▶ WHAT YOU SHOULD DO
Copy the rows below word for word, starting at the line that contains "Task: Click the pin icon on the sidebar panel" and going through the last row. Leave out the pictures.

▶ STORED RECORDS
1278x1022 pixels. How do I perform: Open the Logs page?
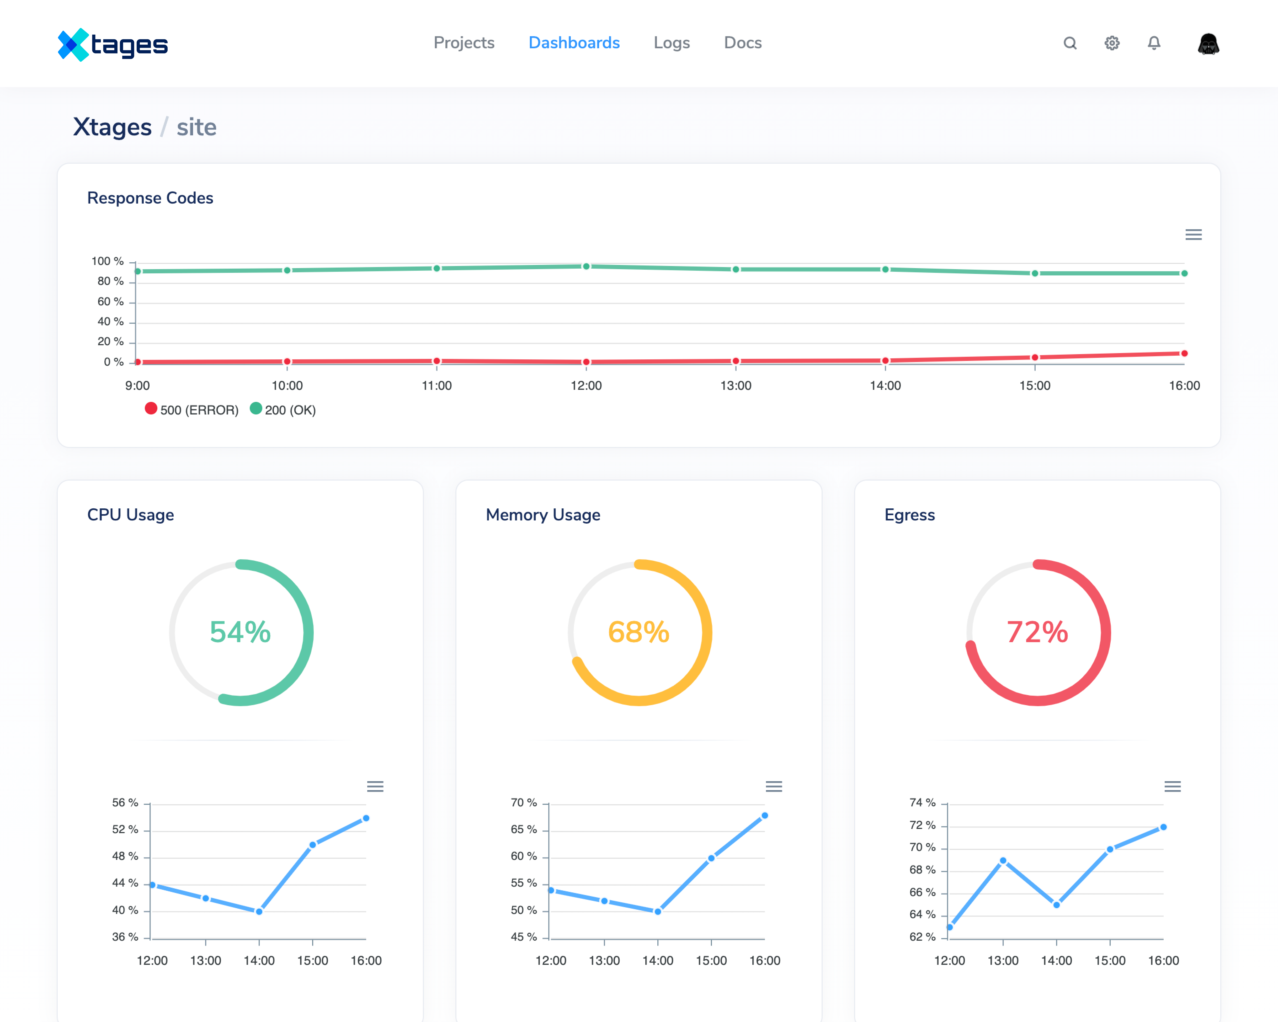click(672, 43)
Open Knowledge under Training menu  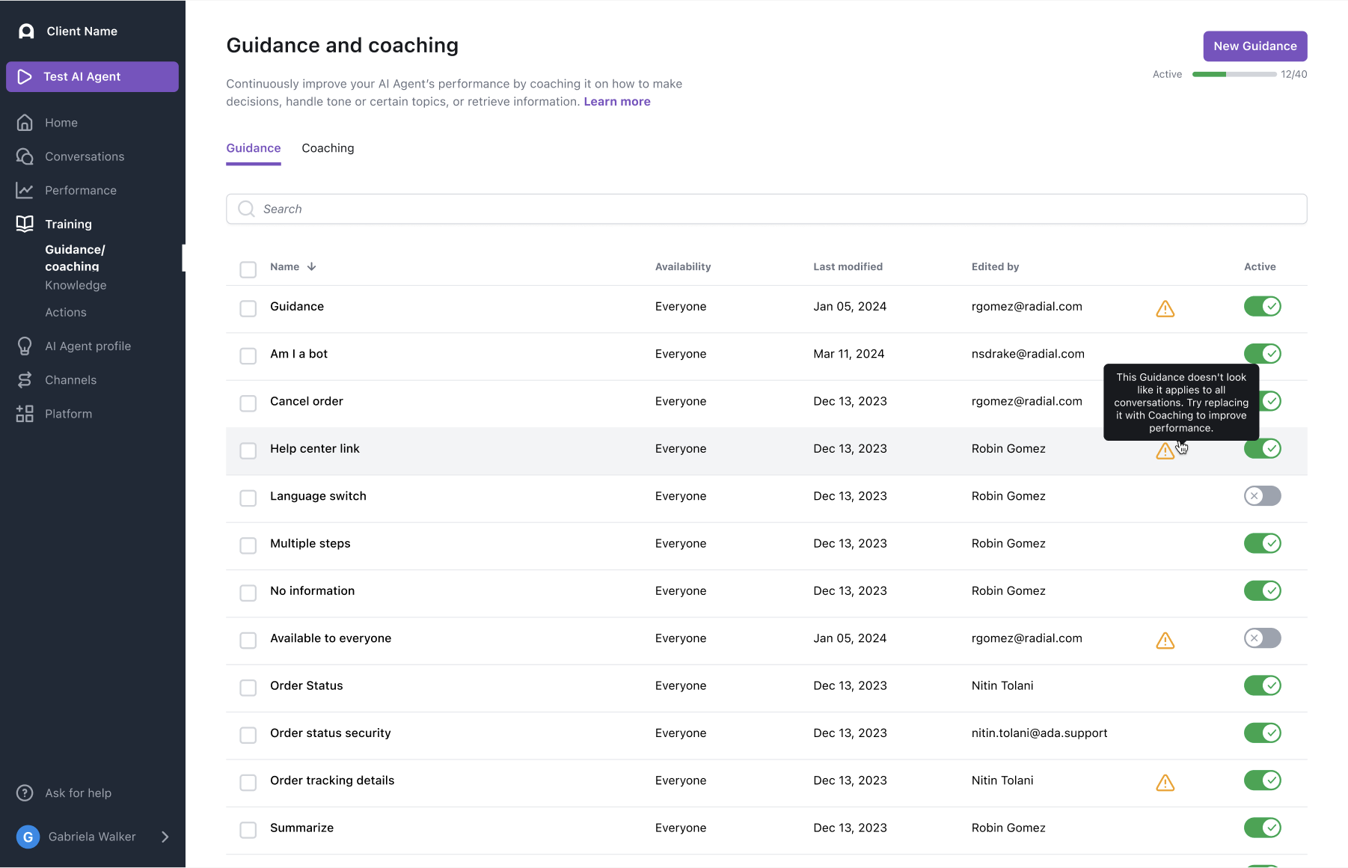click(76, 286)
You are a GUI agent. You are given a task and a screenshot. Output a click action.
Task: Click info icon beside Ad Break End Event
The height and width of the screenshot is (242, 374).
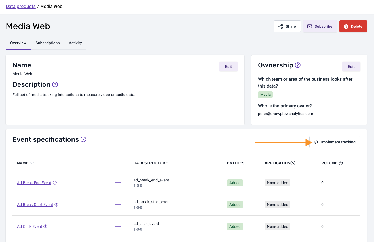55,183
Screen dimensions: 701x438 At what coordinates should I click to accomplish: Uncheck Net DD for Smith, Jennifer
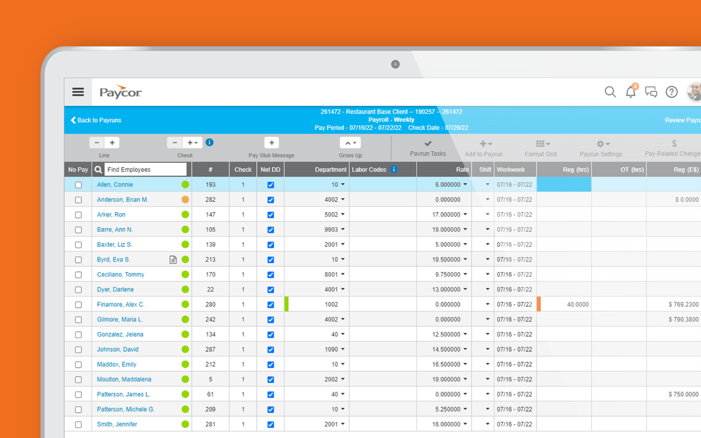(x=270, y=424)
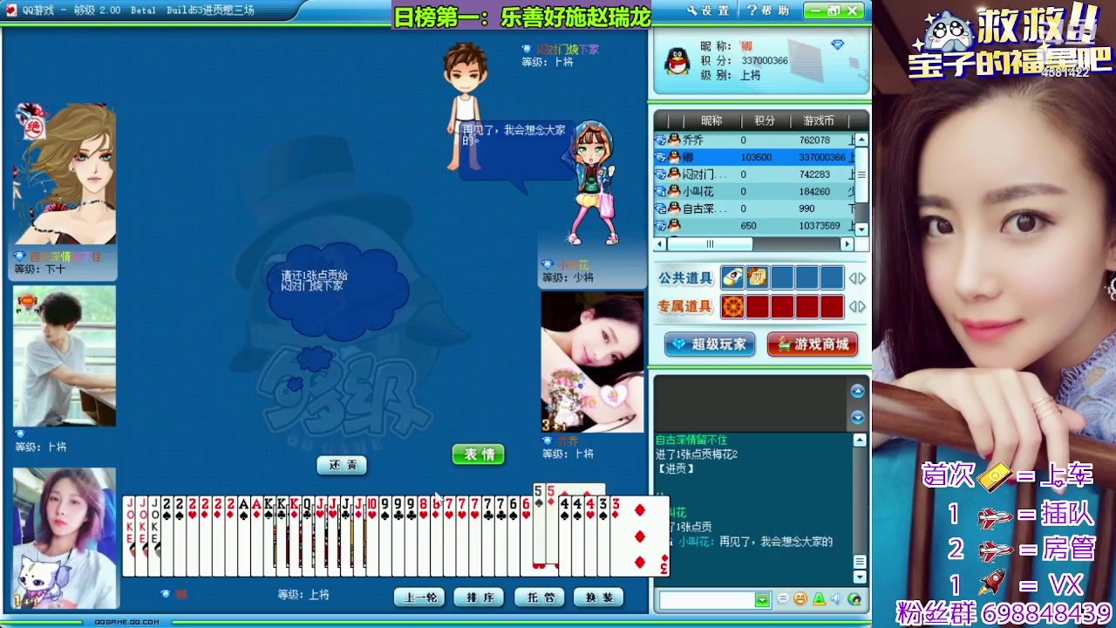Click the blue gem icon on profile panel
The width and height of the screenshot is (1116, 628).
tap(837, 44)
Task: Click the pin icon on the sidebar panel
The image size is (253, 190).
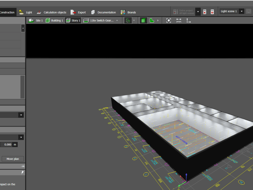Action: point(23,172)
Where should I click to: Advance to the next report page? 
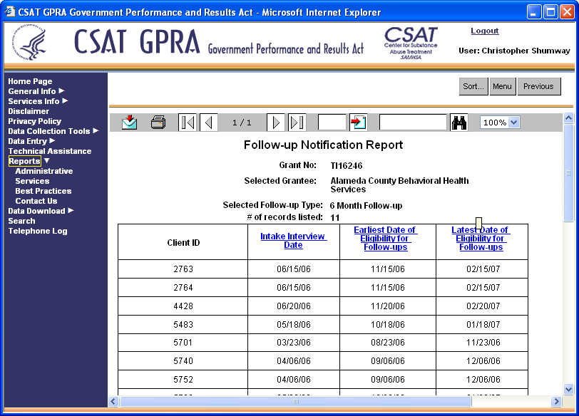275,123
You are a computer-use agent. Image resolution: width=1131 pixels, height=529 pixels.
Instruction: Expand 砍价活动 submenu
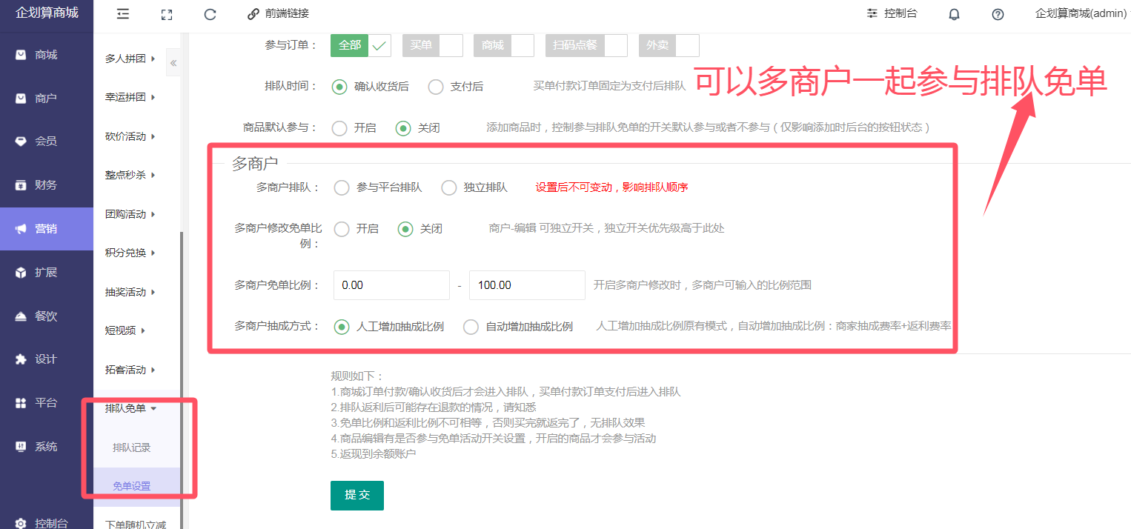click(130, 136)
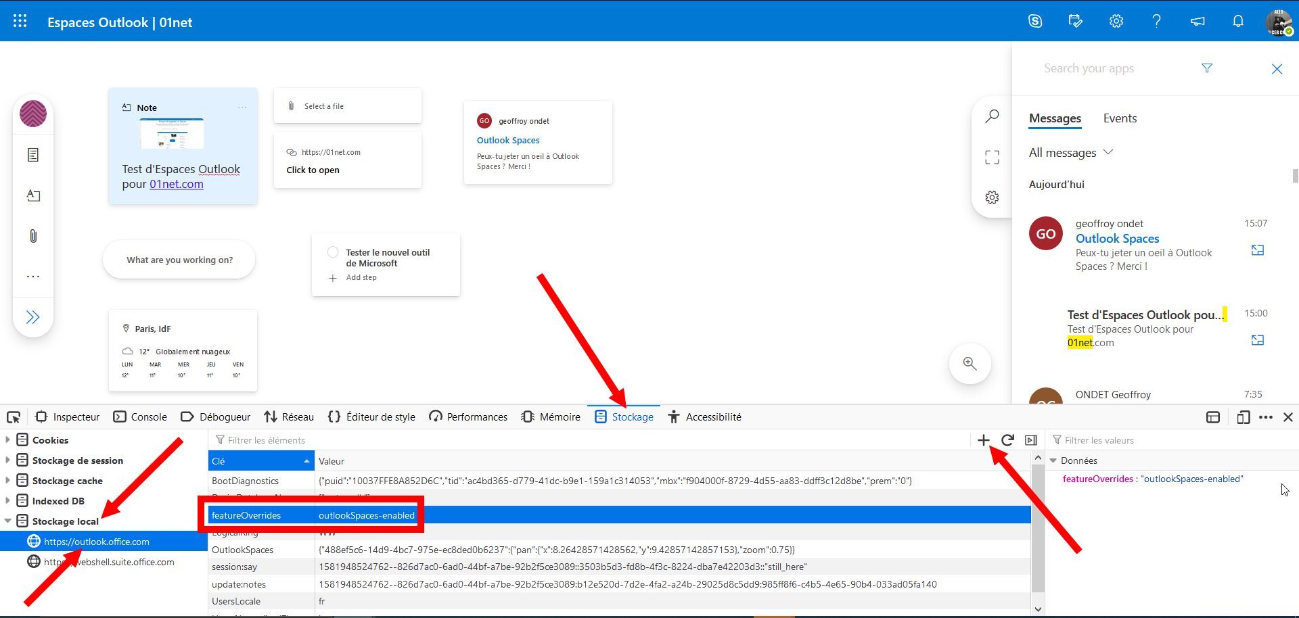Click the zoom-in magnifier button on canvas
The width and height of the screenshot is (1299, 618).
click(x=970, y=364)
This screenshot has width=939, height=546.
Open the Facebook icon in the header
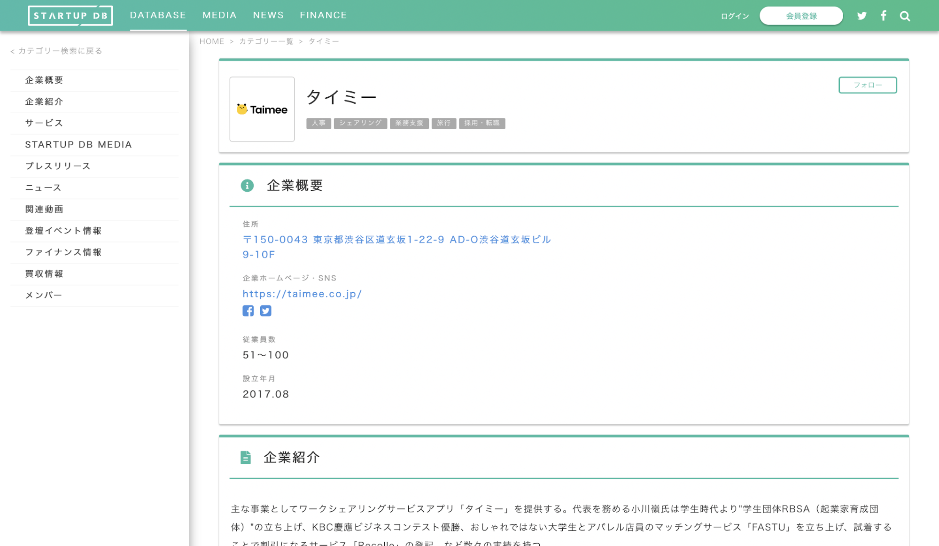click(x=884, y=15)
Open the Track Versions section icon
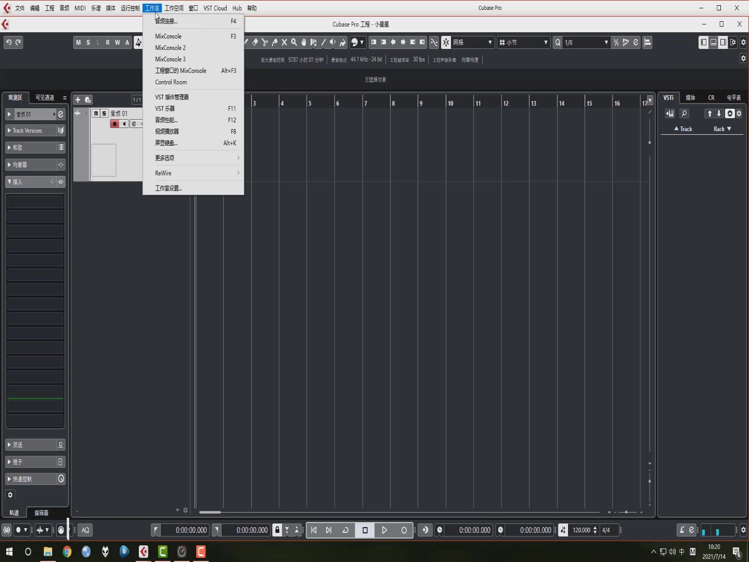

▶ SOLUTION FOR THIS TASK
Task: Click the pin icon on the sidebar panel
The image size is (253, 190).
Action: point(23,172)
Where should I click to: Advance to the next report page? 
275,123
You are a computer-use agent. Image resolution: width=1131 pixels, height=529 pixels.
Instruction: Expand 砍价活动 submenu
click(130, 136)
Click the zoom-in magnifier button on canvas
The width and height of the screenshot is (1299, 618).
click(x=970, y=364)
This screenshot has width=939, height=546.
Open the Facebook icon in the header
click(x=884, y=15)
Open the Track Versions section icon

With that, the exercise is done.